[Records from a dataset]
---*---

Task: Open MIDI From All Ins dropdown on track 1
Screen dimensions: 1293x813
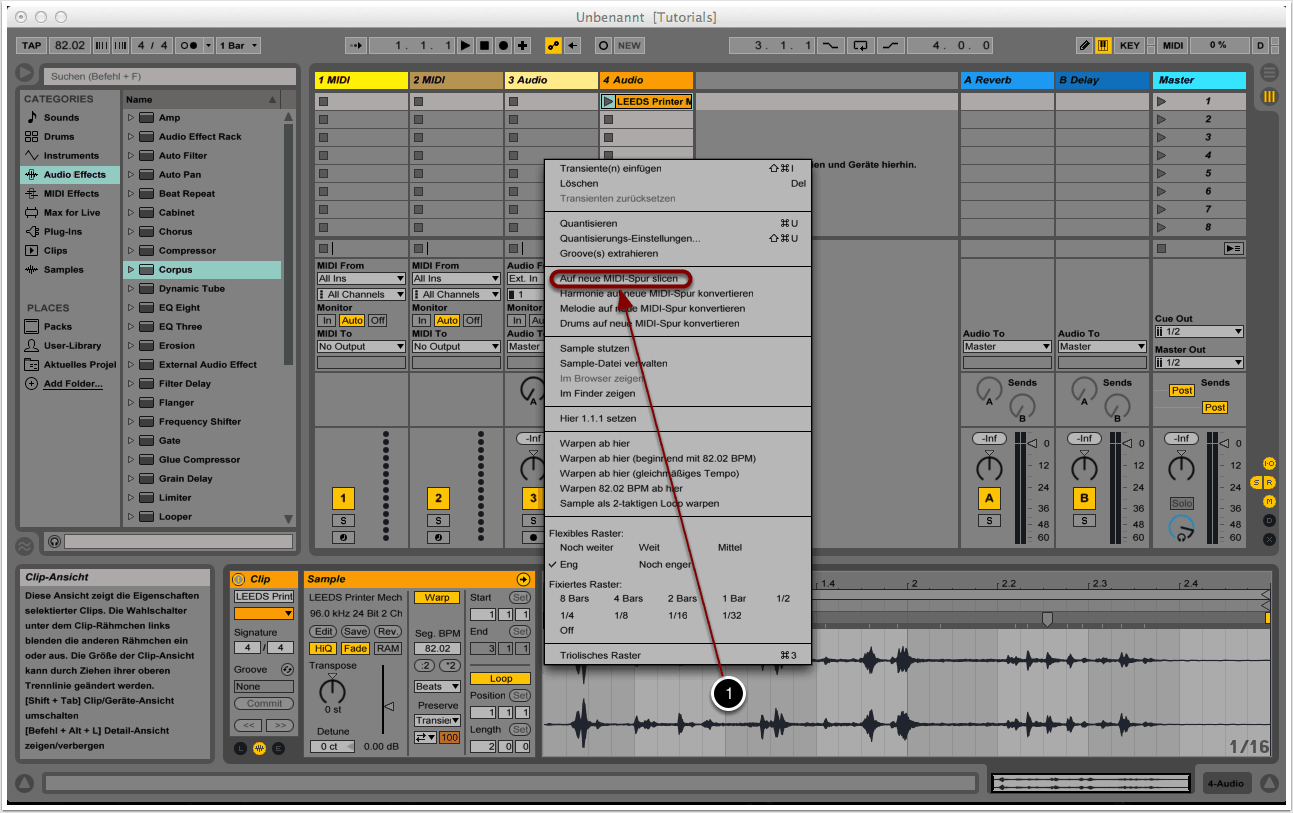Action: (x=361, y=278)
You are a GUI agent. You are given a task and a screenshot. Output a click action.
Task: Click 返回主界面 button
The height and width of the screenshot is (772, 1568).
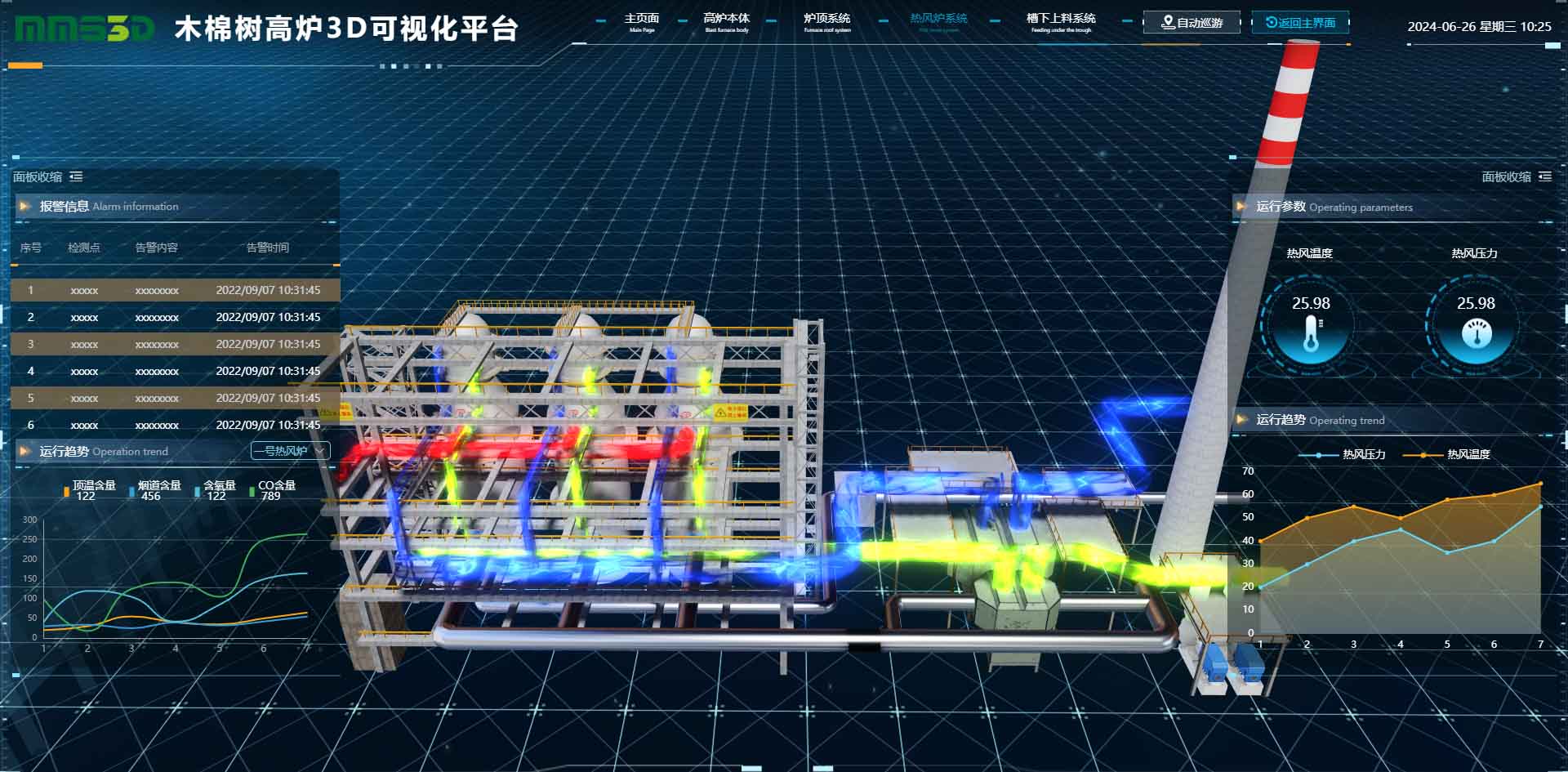(1300, 23)
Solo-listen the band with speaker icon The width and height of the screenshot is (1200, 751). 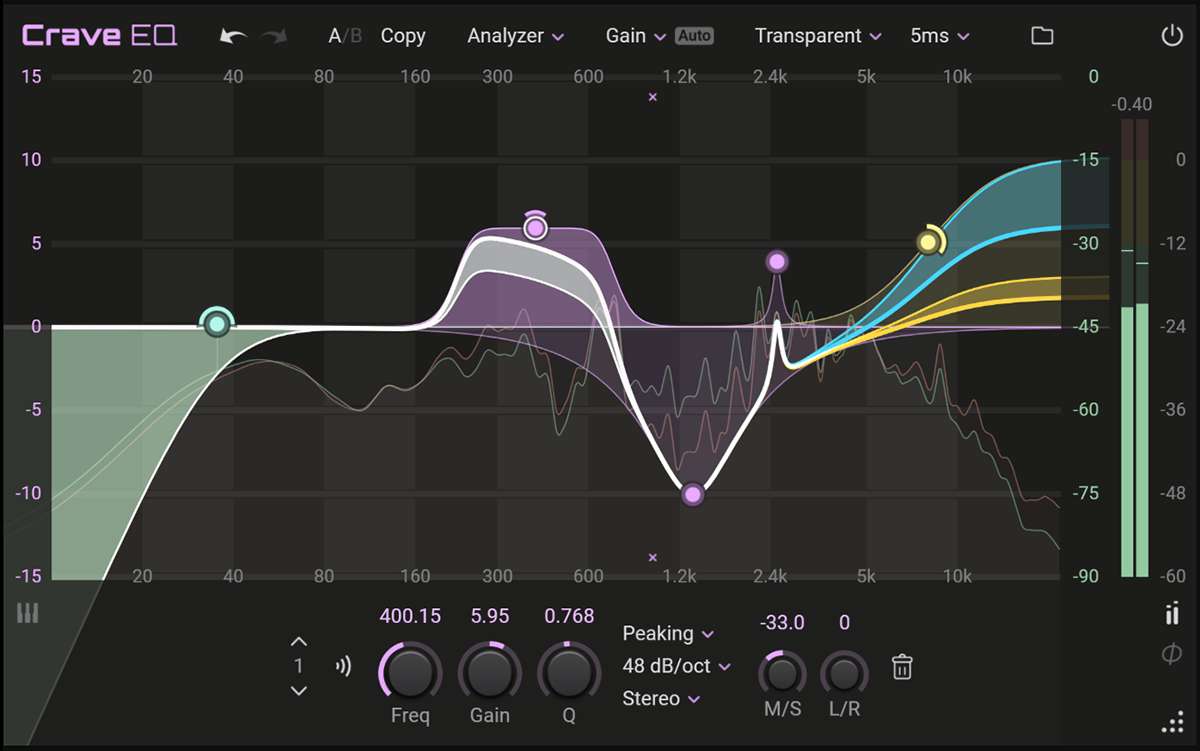click(344, 666)
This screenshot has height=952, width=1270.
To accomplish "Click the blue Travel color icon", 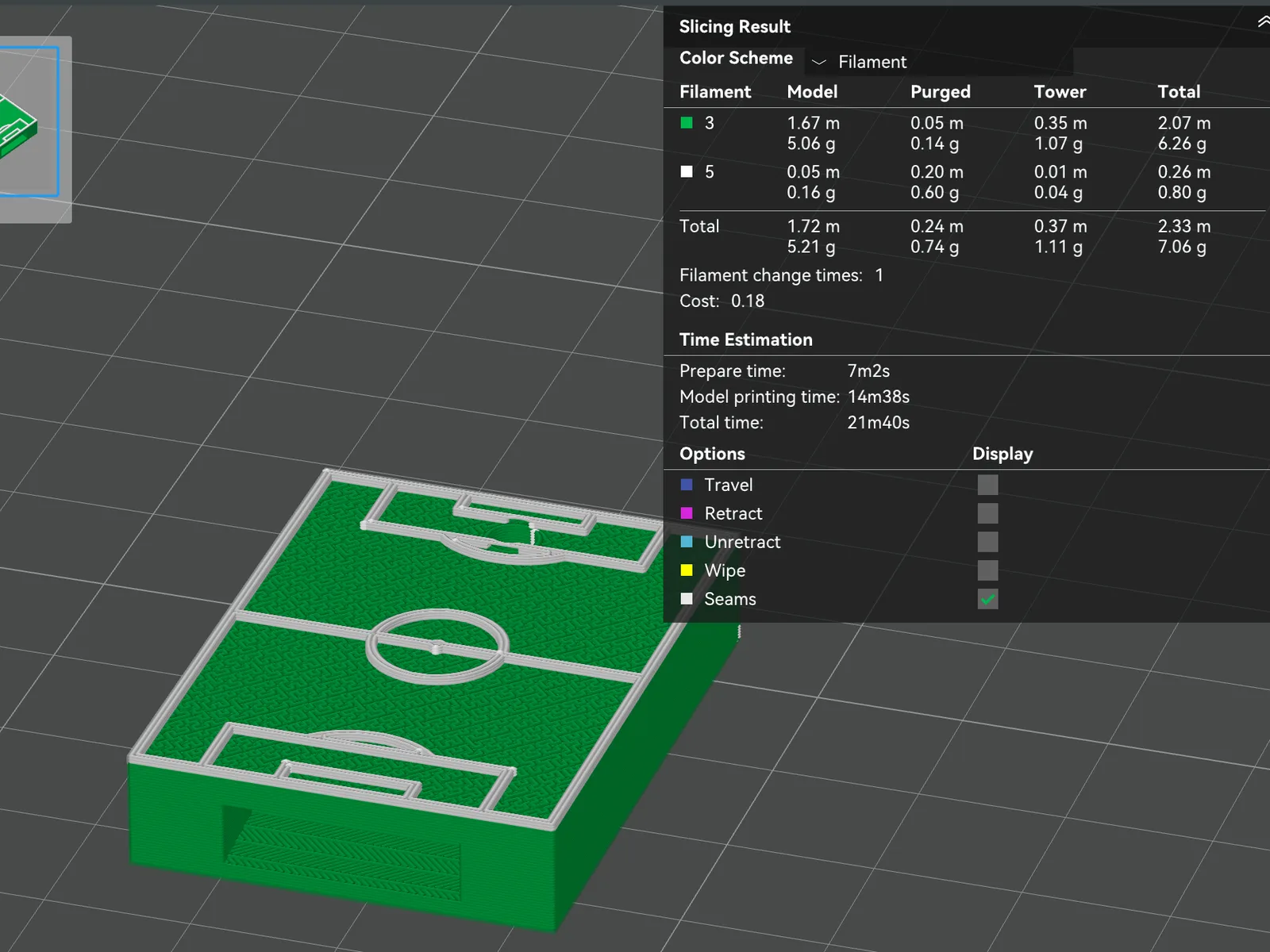I will coord(687,485).
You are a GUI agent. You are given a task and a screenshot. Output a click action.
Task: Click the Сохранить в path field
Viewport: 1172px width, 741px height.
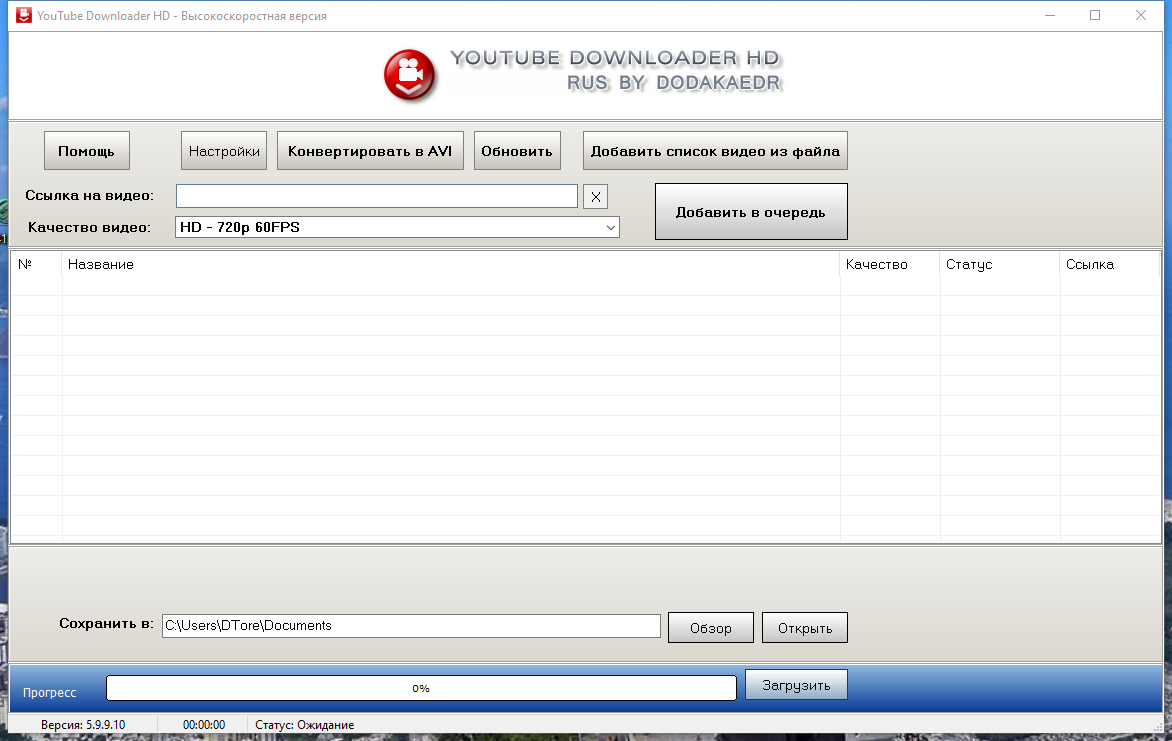(x=410, y=626)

---*---

▶ _THE TASK_: Make an exact copy of the lines above, starting at the line that contains "Task: Click the Сохранить в path field" and running through the final line of the entries. Omit the pictures.

▶ _THE ANSWER_:
Task: Click the Сохранить в path field
Viewport: 1172px width, 741px height.
(x=410, y=626)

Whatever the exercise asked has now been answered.